“坂の下の糞”――「坂の上の雲」の反対を行くニッポン
[レビュアー] 林操(コラムニスト)
この新書のタイトル、小生につけさせてもらえるのなら、下品な言葉混じりで恐縮ながら、『坂の下の糞』。だって中身は本当に、あの『坂の上の雲』の真反対を行く話だからね。
青い空に浮かぶ白い雲を仰ぎ、目指して坂を登ってきたニッポンと、ぬかるんだ泥の上に転がる糞を遠目に見下ろしながら、そこ目掛けて坂を滑り落ちているニッポン。林操流に言えばそうなる対比の中で、内閣官房参与も務めた劇作家の著者は『坂の上』を筆頭とする司馬作品を鏡にしながら、下り坂の下り方を探る(もちろん上品に)。

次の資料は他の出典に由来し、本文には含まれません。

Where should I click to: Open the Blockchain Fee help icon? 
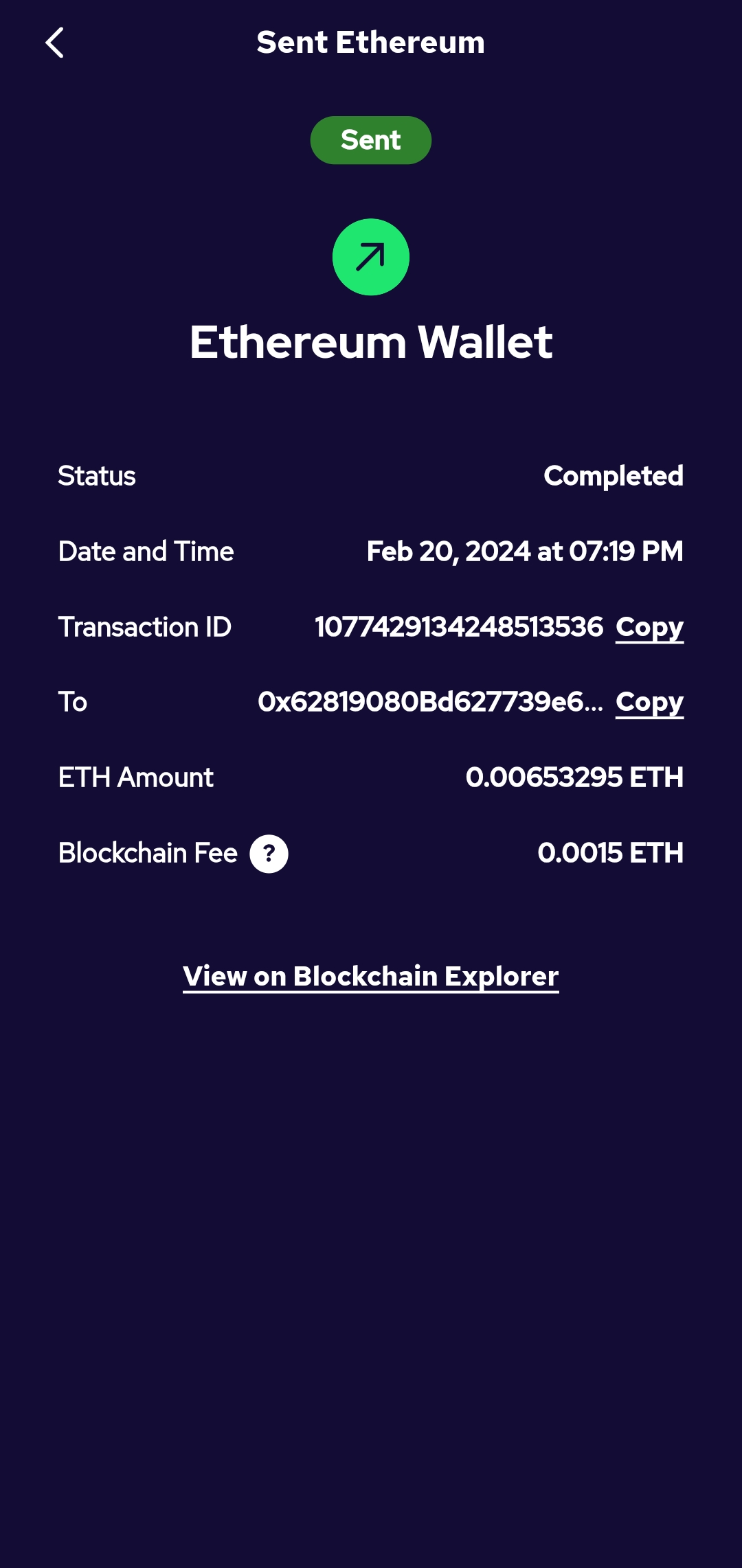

そこで語られるのは『坂の上』にも縁ある四国のあちこちから始まって、兵庫の豊岡、鹿児島の伊佐、宮城の女川、福島の双葉などなど、全国各地の実情と取り組み。活性化の手伝いを頼まれた自身の巡り歩いた土地また土地の話を通じてこの国のかたちを語る手口も司馬遼的だわ。
地方再生の策は経済面、それも雇用対策やら補助金やらの対症療法に偏っているけれど、実は若い男女の偶然の出会いが普通にある環境を生み出すことが少子化防止、ひいては日本再生の鍵にもなるなんて指摘がまた目から鱗。もはや工業立国でも成長社会でもアジア唯一の先進国でもないニッポンの滅びないための智恵が、政治屋・経済屋向けじゃなく、ワタシやアナタ向けに説かれていて、読後にはクールな希望さえ湧いてくるから不思議です。